Since 2004, EDUCAUSE Center for Analysis and Research (ECAR) has conducted an annual investigation of the technologies that matter most to undergraduate students (exploring students’ technology experiences and expectations). In 2015, the ECAR technology survey was sent to 161 institutions, yielding 50,274 responses across 11 countries and 43 U.S. states. These are the key findings from the report:
- Technology Experiences – Technology is embedded into students’ lives, and students generally have positive inclinations toward technology. Technology has a moderate influence on students’ active involvement in classes; a smaller percentage of today’s undergraduates say they get more actively involved in courses that use technology than students from the 2012 study. Most students were prepared to use technology when they entered college. Today’s undergraduates feel no more (or less) prepared to use technology in higher education than their counterparts from a few years ago.
- Technology Ownership and the Campus Environment – More students own Internet-capable devices now than ever.

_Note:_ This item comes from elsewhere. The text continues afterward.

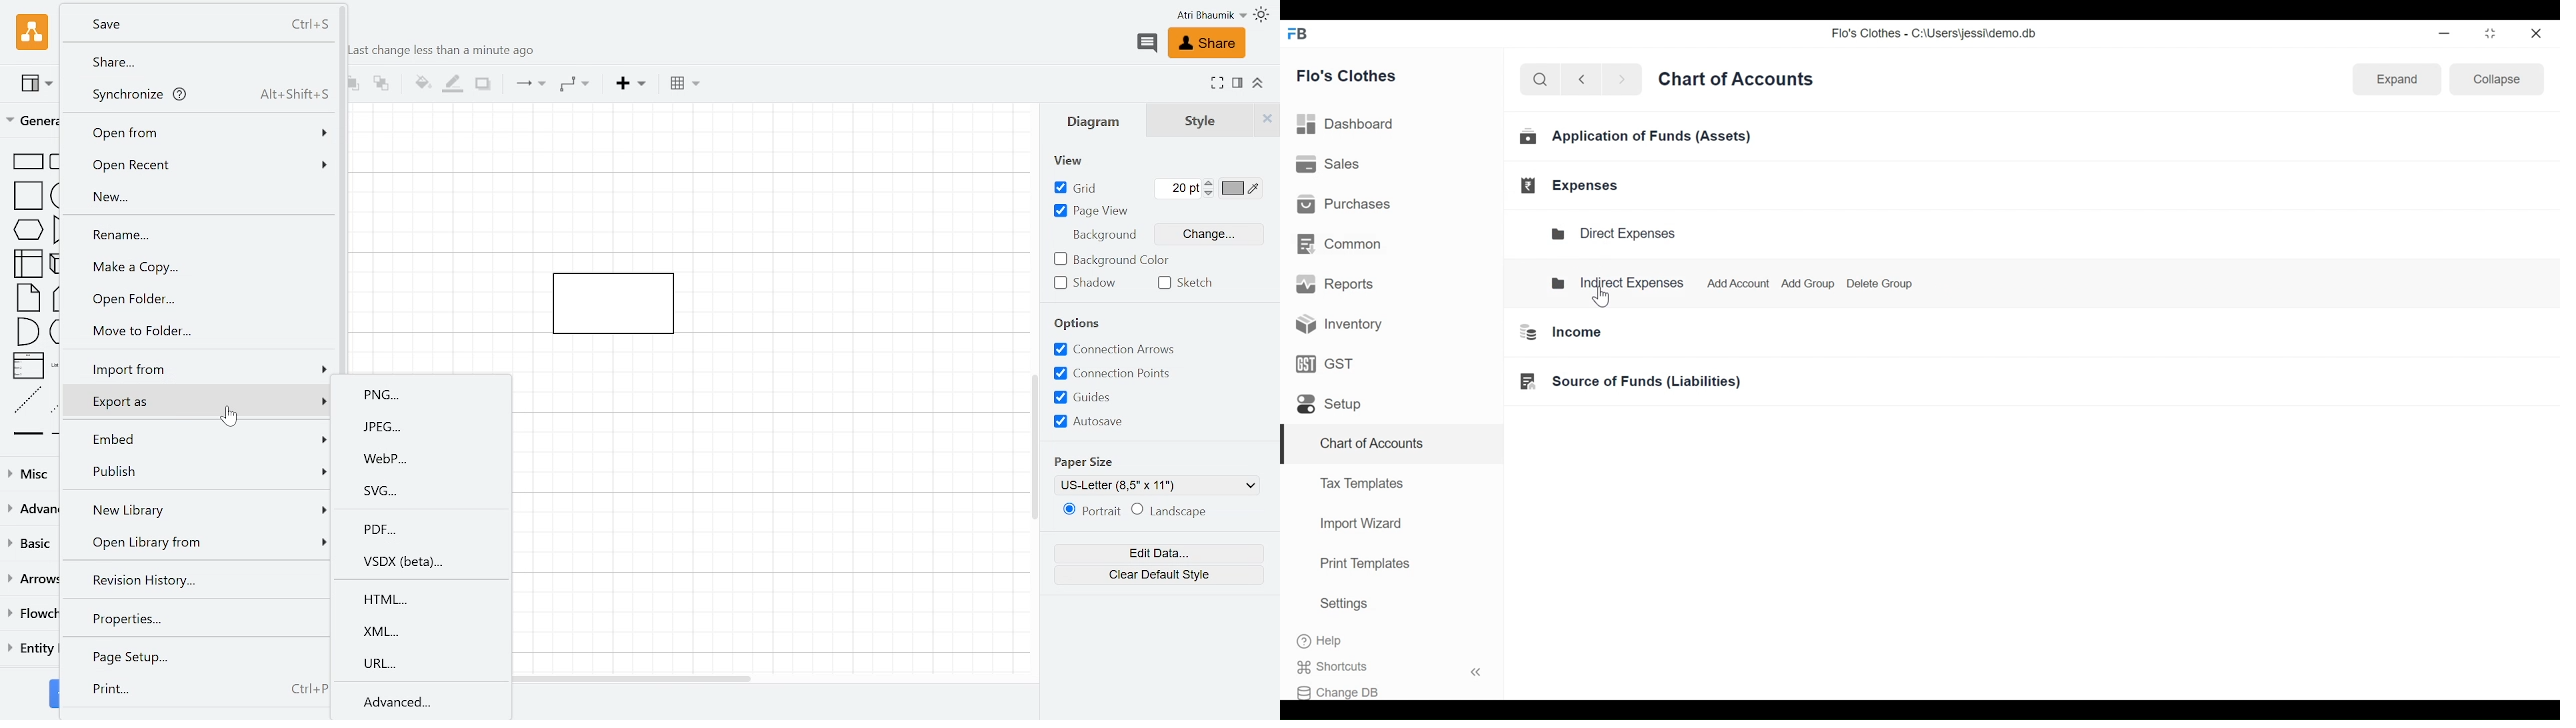  Describe the element at coordinates (1620, 234) in the screenshot. I see `Direct Expenses` at that location.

A projected increase in connected devices could soon challenge even the best-provisioned networks.
- Mobile Devices and Student Learning – Students and faculty have similarly high levels of interest in using mobile devices to enhance learning, but the actual use of these devices in academics remains low, despite their increased prevalence.
- Technology Resources and Tools – Although students use technology extensively, we have evidence that technologies are not achieving their full potential for academic use. Meaningful and intuitive use of technology for academics cannot be assumed, even when a technology is widely available or used by students in other contexts.

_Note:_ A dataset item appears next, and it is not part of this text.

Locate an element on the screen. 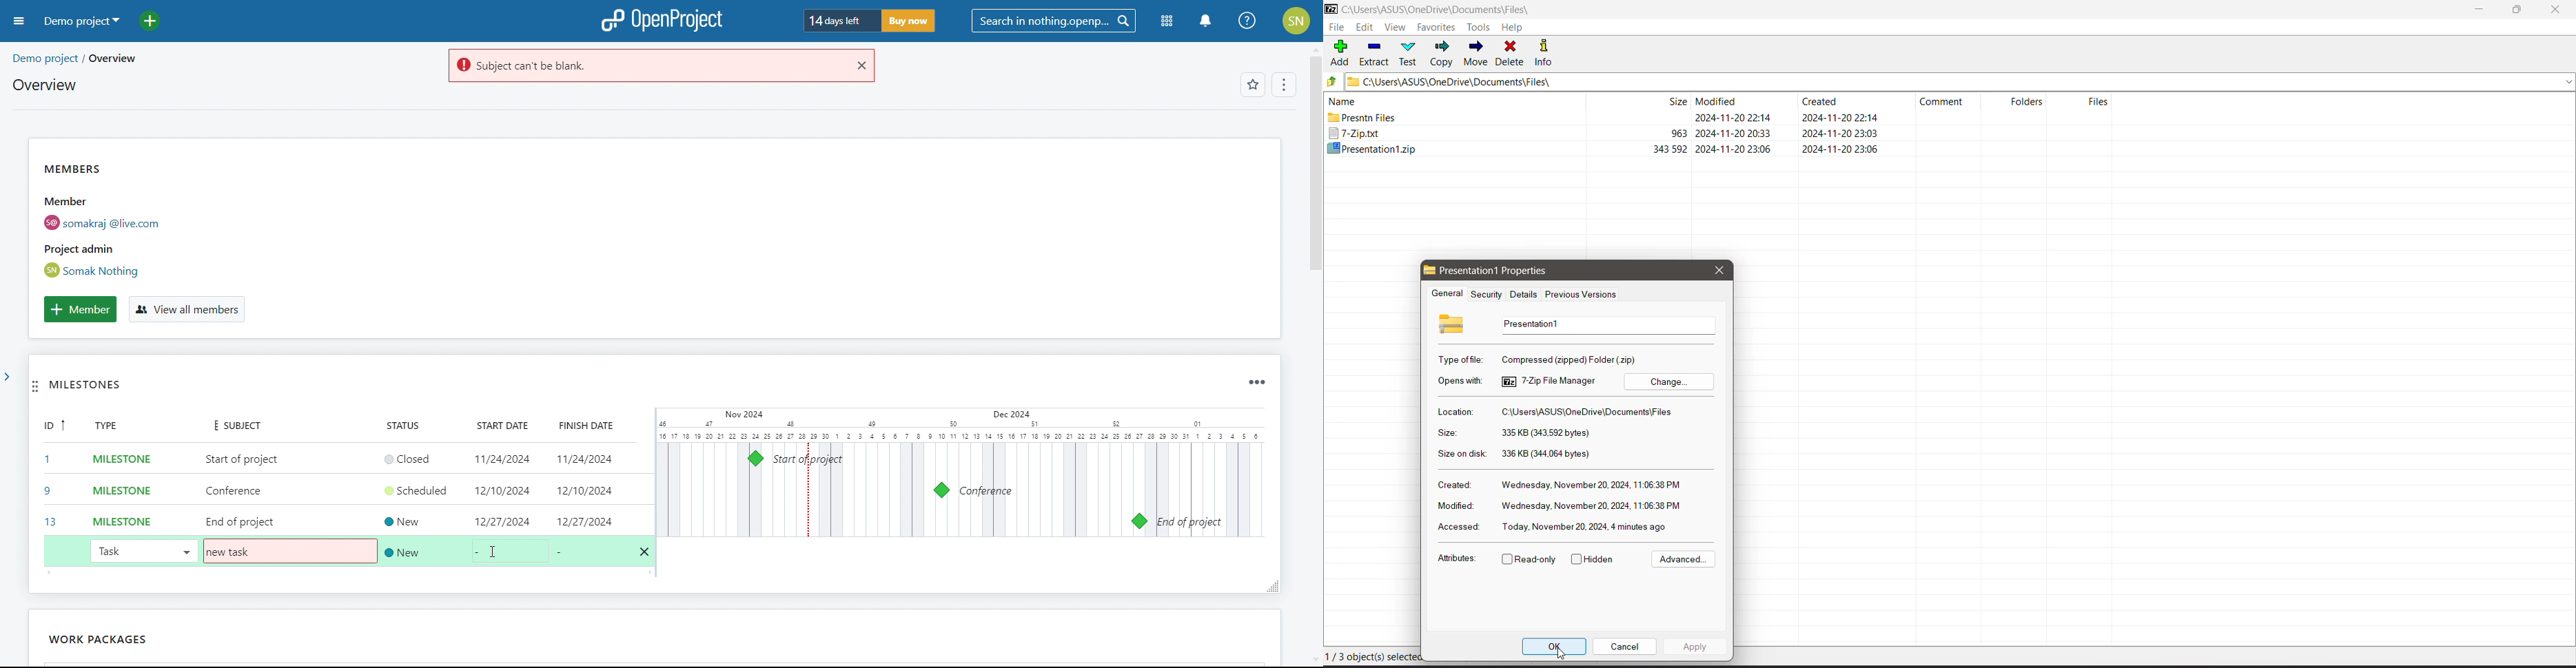  modules is located at coordinates (1167, 22).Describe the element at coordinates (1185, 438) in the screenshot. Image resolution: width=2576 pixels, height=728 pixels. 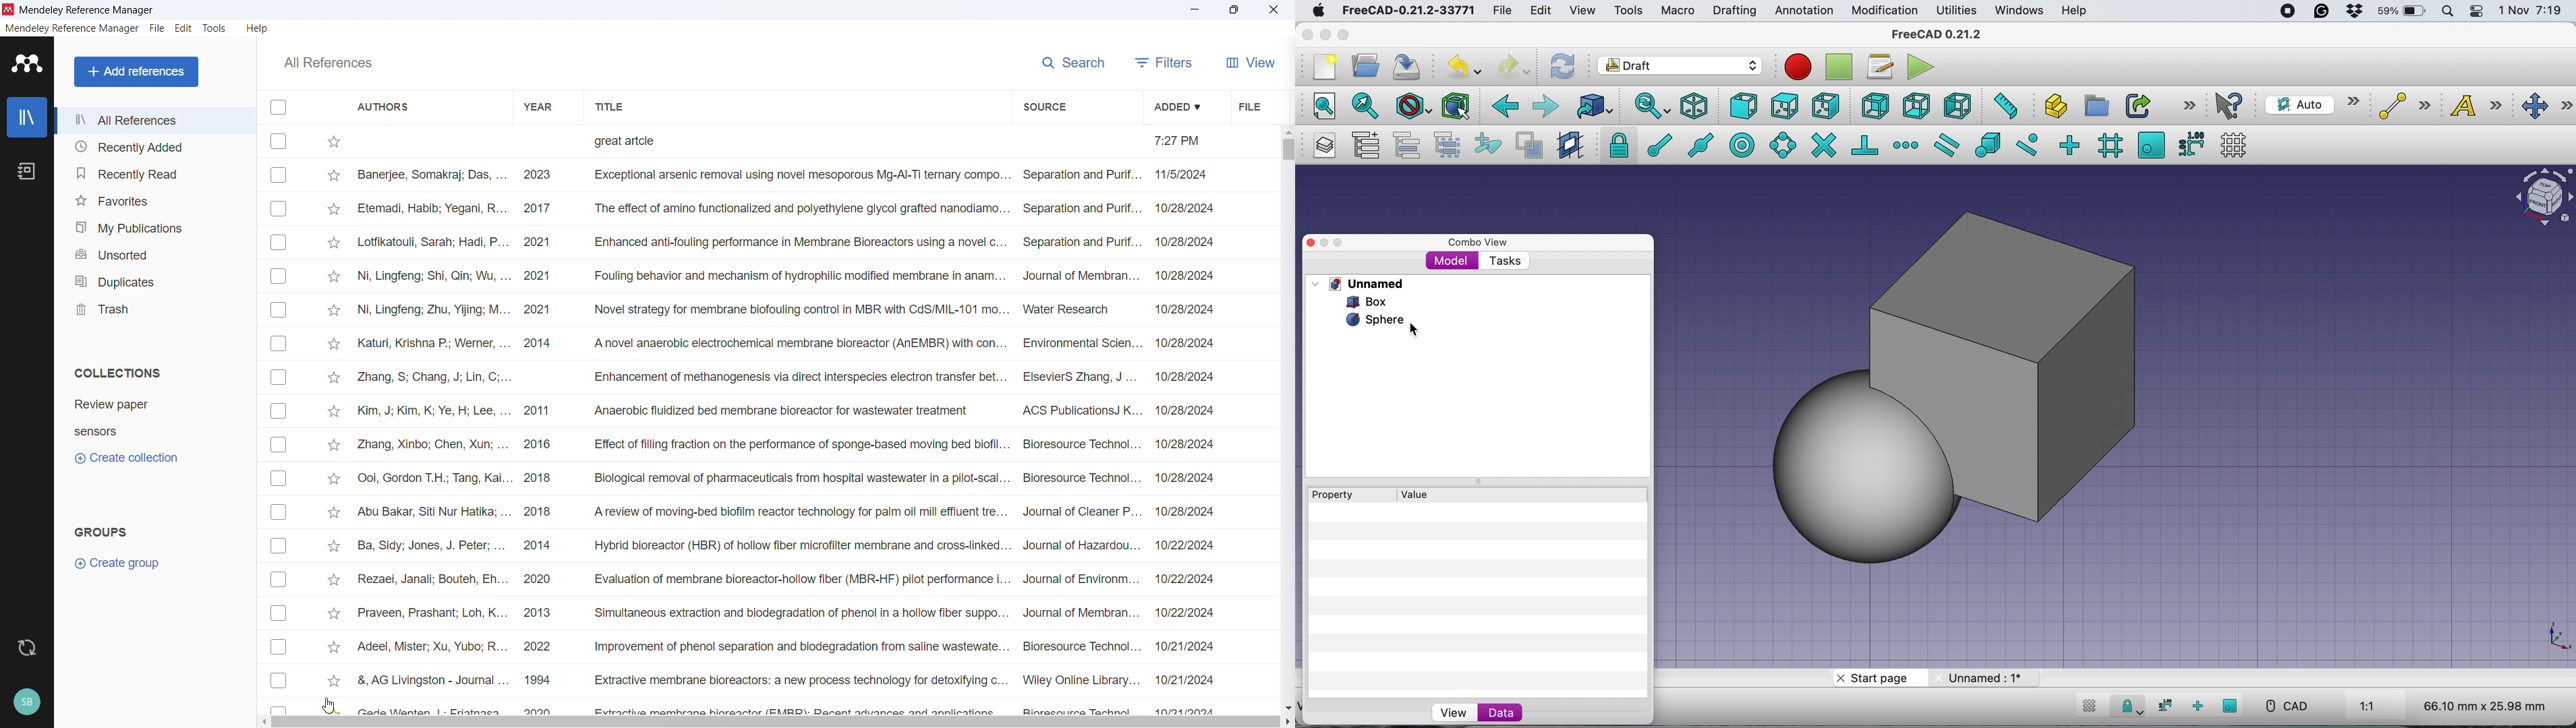
I see `Date of addition of individual entries ` at that location.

- Analytics and Data Privacy – Most students support institutional use of their data to advise them on academic progress in courses and programs. Much of the analytics functionality students seek already exists in digital learning environments.
- New Models for Education – New models for education, such as MOOCs and competency-based credentials, haven’t yet translated to behavioral or attitudinal changes for undergraduates. The majority of students say they learn best with a blend of online and face-to-face work.
Note: In 2015, there is also a related study of Faculty and Information Technology Report.
Eden Dahlstrom, with D. Christopher Brooks, Susan Grajek, and Jamie Reeves. ECAR Study of Students and Information Technology, 2015. Research report. Louisville, CO: ECAR, December 2015.